WORK ITEM = Could you return each line of the material that has "Amount" in it?

DATA FOR THE TASK =
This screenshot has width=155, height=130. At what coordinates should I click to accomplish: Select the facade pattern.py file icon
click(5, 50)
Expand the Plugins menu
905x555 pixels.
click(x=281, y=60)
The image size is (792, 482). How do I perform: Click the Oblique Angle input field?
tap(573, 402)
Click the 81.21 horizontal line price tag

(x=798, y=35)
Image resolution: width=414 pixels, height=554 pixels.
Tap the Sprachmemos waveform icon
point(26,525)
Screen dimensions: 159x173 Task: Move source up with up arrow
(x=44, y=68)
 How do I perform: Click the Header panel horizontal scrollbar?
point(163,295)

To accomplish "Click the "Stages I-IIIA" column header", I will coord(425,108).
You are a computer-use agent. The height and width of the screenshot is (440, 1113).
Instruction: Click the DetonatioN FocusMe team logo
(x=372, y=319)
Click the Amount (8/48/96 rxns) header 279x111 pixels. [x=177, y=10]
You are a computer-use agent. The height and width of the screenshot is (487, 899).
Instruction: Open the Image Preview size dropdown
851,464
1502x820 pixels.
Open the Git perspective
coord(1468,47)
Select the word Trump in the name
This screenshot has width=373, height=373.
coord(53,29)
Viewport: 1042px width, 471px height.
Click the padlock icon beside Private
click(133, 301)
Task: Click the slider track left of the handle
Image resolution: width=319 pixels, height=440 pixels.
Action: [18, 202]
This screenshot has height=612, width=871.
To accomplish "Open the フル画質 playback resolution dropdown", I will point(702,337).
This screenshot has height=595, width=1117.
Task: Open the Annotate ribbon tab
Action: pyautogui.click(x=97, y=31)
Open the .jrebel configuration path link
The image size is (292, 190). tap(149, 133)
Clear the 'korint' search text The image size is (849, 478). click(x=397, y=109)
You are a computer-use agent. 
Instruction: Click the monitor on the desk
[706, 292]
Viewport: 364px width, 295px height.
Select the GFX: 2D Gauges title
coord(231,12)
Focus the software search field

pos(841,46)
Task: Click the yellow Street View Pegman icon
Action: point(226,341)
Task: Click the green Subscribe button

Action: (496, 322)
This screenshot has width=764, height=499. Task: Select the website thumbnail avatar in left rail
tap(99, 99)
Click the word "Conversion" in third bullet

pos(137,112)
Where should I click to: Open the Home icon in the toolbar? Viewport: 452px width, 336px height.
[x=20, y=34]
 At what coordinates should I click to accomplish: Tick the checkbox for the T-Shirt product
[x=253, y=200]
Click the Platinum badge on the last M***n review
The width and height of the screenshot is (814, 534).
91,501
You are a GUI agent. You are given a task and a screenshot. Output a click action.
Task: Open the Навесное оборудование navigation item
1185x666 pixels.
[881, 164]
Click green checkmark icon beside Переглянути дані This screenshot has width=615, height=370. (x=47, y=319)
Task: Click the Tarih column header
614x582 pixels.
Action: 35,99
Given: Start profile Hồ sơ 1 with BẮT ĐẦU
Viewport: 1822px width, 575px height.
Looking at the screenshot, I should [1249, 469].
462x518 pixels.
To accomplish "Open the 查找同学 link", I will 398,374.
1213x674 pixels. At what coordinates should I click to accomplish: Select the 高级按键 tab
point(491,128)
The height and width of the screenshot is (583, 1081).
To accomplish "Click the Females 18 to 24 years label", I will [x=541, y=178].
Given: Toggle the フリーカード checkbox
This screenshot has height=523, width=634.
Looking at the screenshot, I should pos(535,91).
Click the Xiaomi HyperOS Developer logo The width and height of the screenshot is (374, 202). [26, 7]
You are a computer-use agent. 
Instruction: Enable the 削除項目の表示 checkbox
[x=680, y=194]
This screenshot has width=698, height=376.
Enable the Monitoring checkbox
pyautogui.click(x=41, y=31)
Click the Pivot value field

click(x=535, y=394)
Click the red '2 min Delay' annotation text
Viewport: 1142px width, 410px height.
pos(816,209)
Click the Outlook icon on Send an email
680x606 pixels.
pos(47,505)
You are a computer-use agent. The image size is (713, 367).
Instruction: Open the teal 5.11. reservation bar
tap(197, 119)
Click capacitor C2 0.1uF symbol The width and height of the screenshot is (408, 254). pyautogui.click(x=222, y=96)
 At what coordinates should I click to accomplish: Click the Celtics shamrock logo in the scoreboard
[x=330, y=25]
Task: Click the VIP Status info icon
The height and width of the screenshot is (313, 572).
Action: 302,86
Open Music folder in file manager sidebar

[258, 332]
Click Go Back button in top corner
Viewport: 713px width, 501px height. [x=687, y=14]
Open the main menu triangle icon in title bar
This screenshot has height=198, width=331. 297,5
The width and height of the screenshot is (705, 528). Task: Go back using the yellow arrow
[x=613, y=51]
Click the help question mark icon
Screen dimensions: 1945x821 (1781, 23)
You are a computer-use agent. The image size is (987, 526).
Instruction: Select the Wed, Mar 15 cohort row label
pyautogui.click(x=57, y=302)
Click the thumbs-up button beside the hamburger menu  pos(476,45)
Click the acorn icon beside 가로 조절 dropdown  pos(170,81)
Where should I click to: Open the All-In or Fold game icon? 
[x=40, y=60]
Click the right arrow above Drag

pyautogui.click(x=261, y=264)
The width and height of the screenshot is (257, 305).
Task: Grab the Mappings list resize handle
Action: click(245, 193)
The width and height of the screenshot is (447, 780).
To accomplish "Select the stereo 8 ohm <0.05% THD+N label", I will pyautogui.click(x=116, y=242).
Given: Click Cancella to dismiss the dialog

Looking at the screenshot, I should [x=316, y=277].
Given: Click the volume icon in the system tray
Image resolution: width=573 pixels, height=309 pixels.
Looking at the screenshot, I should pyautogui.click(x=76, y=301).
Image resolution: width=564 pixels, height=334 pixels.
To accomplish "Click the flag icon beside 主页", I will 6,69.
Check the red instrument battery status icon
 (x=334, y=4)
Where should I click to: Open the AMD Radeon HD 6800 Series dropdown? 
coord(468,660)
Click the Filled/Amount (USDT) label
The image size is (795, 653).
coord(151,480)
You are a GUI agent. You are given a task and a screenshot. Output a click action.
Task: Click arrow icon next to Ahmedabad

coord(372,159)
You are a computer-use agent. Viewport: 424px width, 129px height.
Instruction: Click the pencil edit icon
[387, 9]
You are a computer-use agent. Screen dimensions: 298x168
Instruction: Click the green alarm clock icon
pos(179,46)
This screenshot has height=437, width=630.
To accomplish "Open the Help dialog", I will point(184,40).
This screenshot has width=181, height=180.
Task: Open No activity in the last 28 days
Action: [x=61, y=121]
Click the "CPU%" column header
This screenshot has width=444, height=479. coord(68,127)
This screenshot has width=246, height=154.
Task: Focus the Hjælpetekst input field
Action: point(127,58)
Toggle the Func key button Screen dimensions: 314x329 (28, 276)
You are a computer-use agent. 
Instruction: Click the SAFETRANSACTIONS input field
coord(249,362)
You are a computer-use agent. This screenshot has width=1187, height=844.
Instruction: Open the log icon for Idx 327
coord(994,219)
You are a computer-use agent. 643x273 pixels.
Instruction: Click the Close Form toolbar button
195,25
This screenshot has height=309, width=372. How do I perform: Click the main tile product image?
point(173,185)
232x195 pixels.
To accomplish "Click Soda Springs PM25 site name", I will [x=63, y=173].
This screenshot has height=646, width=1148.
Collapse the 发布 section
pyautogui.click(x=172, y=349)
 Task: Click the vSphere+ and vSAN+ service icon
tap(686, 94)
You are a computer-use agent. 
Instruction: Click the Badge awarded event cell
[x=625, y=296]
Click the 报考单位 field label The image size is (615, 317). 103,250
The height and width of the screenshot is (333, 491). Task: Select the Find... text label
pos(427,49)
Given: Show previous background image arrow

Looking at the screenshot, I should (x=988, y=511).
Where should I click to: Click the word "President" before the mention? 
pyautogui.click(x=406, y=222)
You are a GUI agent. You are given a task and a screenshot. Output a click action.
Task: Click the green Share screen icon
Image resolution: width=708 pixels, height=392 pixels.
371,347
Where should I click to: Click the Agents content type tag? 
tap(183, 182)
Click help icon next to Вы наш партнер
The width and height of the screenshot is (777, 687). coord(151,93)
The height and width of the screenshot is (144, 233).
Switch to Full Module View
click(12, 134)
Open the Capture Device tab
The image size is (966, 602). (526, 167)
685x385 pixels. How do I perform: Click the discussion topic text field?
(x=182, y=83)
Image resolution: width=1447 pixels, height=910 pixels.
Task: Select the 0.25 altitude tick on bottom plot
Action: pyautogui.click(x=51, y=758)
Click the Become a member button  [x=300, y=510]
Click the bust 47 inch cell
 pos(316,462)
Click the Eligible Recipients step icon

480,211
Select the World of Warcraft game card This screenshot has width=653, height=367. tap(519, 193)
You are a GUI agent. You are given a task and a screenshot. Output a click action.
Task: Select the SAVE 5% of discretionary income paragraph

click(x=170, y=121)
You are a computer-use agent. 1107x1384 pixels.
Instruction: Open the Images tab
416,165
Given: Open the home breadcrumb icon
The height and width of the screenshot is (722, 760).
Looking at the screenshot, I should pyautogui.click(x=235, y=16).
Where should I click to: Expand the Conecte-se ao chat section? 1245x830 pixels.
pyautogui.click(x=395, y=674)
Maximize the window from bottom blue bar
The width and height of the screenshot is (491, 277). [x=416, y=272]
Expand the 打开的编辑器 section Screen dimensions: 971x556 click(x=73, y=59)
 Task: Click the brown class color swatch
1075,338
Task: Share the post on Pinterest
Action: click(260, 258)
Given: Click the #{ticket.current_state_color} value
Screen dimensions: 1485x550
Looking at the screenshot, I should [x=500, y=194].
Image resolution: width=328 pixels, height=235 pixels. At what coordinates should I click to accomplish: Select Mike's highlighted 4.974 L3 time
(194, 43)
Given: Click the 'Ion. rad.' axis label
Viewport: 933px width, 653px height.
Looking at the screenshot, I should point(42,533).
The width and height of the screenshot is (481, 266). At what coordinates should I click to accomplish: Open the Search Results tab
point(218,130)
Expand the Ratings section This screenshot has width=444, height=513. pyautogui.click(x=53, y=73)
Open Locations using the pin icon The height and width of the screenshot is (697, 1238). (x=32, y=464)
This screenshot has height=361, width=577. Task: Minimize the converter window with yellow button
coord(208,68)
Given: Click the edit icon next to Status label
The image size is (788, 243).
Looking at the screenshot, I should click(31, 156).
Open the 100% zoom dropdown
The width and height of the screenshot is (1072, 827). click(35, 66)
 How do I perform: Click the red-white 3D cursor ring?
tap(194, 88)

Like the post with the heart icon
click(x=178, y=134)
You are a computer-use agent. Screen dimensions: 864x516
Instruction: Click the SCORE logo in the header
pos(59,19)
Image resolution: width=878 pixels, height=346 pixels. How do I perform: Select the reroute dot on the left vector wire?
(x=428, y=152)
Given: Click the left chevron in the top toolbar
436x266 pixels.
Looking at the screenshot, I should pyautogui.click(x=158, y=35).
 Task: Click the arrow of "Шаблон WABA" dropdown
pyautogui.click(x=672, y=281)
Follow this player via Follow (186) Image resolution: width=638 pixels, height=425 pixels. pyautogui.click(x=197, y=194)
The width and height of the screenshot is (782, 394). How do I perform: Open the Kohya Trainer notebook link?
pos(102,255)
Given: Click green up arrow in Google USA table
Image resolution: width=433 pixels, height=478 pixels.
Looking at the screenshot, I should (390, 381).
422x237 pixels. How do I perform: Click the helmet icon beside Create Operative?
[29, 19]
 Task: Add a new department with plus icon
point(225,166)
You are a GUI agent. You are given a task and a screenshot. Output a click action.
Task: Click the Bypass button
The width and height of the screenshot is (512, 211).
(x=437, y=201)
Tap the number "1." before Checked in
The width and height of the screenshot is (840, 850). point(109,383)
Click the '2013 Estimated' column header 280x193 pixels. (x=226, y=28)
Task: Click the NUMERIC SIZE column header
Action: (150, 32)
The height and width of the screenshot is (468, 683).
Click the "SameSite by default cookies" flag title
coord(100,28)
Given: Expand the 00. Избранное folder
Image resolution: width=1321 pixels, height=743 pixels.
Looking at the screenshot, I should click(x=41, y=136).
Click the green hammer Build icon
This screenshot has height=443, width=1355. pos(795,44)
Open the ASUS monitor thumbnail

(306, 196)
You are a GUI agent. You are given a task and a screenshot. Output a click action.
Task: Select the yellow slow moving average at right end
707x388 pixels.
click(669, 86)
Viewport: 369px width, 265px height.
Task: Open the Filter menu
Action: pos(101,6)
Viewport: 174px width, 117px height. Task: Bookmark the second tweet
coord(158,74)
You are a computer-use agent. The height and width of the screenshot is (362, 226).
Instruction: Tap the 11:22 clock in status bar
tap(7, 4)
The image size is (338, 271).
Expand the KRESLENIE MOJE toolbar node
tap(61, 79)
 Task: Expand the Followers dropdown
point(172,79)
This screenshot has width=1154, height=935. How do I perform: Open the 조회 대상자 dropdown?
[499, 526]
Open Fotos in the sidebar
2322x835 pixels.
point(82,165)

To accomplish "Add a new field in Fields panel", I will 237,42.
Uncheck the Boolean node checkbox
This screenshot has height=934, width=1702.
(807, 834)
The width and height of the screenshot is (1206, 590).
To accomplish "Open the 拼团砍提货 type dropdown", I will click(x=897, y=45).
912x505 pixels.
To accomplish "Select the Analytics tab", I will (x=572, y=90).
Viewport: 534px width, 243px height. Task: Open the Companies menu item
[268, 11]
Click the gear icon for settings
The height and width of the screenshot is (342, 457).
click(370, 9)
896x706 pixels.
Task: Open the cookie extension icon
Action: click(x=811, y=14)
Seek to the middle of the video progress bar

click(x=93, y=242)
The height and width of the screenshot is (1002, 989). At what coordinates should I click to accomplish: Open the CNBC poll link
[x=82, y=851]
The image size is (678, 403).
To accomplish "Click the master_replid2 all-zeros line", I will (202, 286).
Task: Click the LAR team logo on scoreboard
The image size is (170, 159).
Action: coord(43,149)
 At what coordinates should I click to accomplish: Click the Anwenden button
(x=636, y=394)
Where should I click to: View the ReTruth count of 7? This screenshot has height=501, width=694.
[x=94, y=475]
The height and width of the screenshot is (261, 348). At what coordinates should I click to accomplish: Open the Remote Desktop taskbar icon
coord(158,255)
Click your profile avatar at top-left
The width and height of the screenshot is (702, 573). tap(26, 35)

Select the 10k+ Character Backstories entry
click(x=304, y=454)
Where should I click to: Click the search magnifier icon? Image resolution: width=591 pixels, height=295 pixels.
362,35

EXERCISE ANSWER =
Click the Amount (8/48/96 rxns) header 279x111 pixels. [x=177, y=10]
Click the Filled/Amount (USDT) label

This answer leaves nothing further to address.